Here xx should be the two-digit lab number. For example with Lab 01 you will submit:

  1. lab-01.ipynb
  2. lab-01.html

Late Submissions

Unlike other course activities, lab reports are human graded, so no buffer points will be available. Instead, reports may be submitted late, with a 10% reduction per day.

Report submission will allow for unlimited attempts. However, be aware, the grader will grade which version was most recently submitted at the time they choose to grade. Importantly, if you submit one version before the deadline, and another after the deadline, they will grade the late version.

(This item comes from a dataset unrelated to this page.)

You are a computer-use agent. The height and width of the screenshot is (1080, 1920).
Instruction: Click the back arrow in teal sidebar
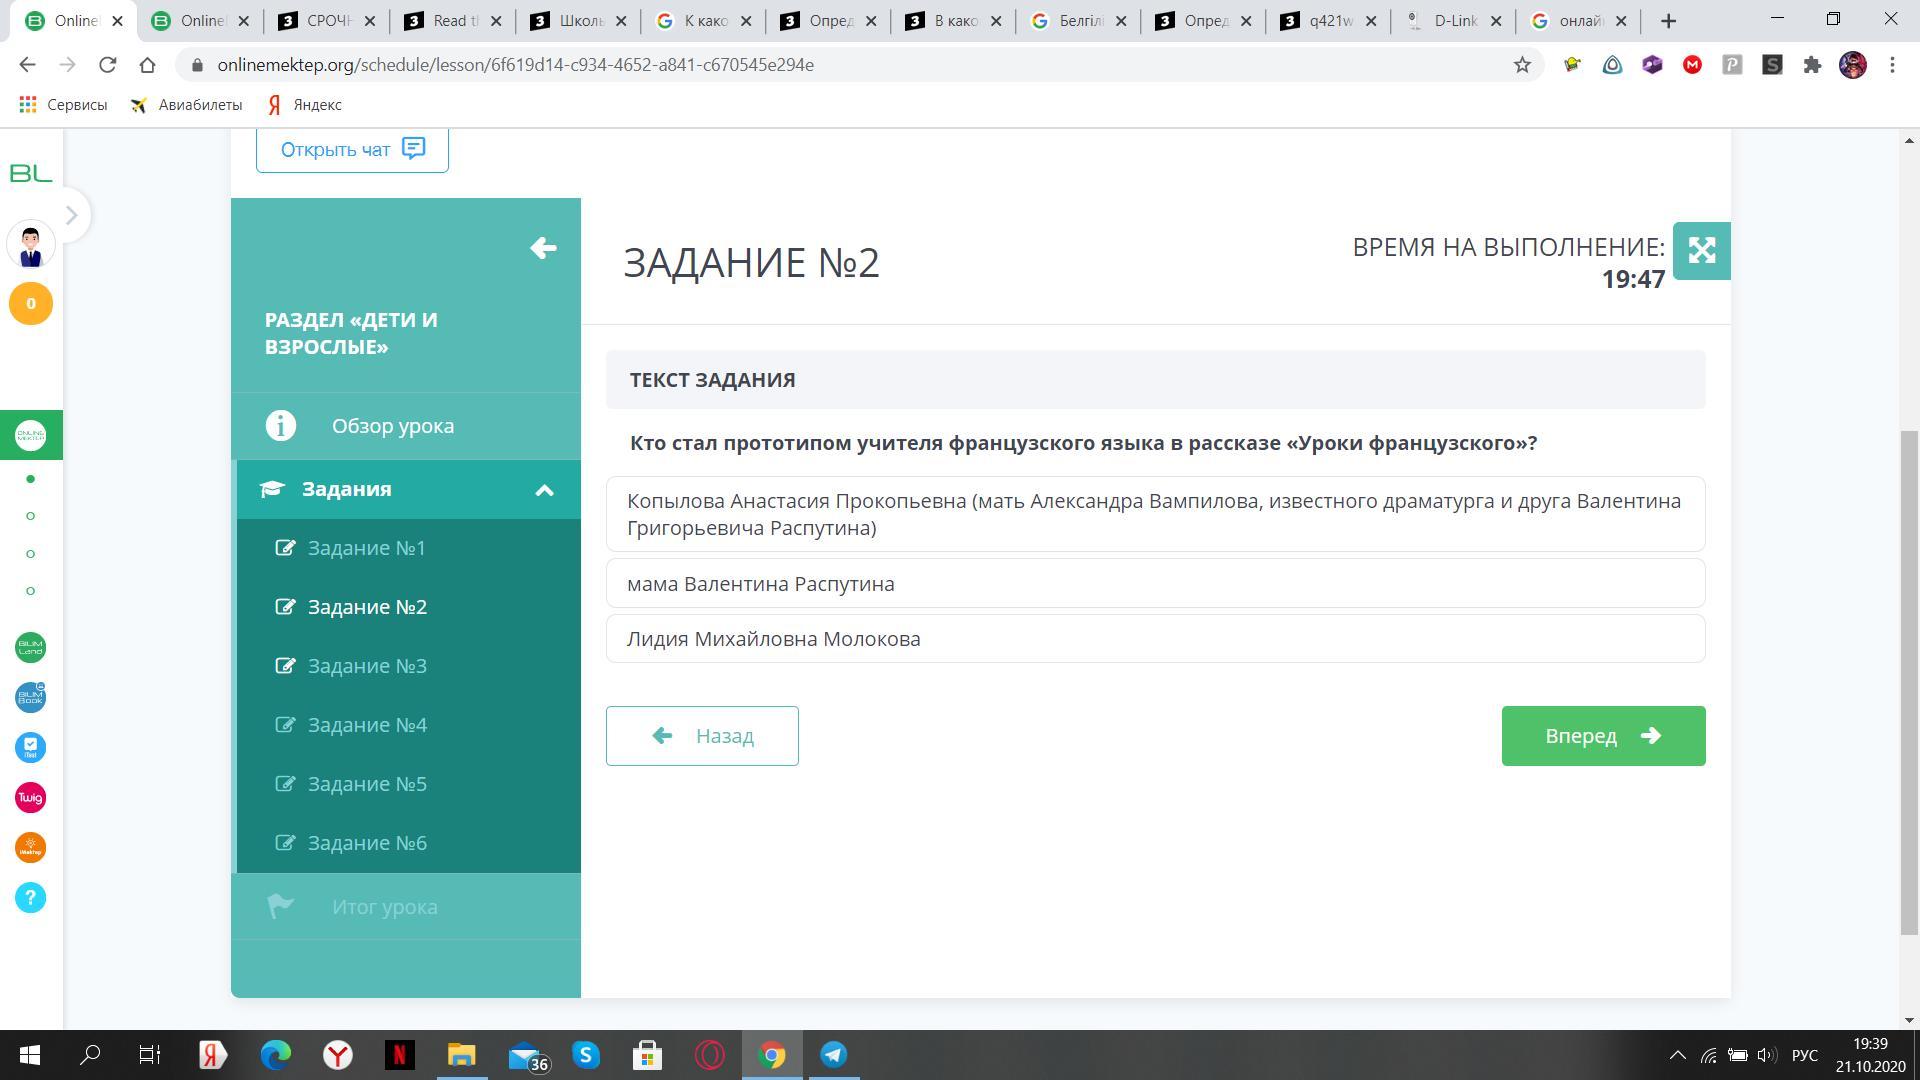(x=543, y=248)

Once a grader has graded a report, you may not submit again, even if there are late days remaining.

Grading Rubric

Lab Reports will be graded on Canvas out of a possible 10 points. Each of the 10 points will have it’s own rubric item for one point. Each rubric item will be assigned a possible values of 0, 0.5, or 1 corresponding to:

  • No issues (1)
  • Minor issues (0.5)
  • Major issues (0)

The ten rubric items are:

  1. Is a rendered .html file submitted?
  2. Is the source .ipynb file submitted?
  3. Is your document well-formatted?
    • Is markdown used correctly?
    • Does the markdown render as expected?
  4. Is your code well formatted and easy to read?
    • Does it follow PEP 8? While we do not expect students to be code style experts, there are some very basics we would like you to follow:
      • No blank lines at the start of cells. No more than one blank line at the end of a cell.
      • Spaces around binary operators, except for passing arguments to function parameters.
  5. Does the introduction reasonably introduce the scenario?
  6. Does the methods section reasonably describe the data and methods used?
  7. Is a well-formatted visualization included in the data subsection of the methods section? (If a graphic seems unreasonable, you may instead provide useful summary statistics.) At minimum every graphic should include:
    • A title that uses Title Case.
    • A manually labeled x-axis using Title Case and including units if necessary.
    • A manually labeled y-axis using Title Case and including units if necessary.
    • A legend if plot multiple categories of things.
  8. Does the results section provide a reasonable, probably numeric, summary of the model performance?
  9. When answering the discussion sections, are course concepts used appropriately?
  10. Is a conclusion stated that takes into account the scenario?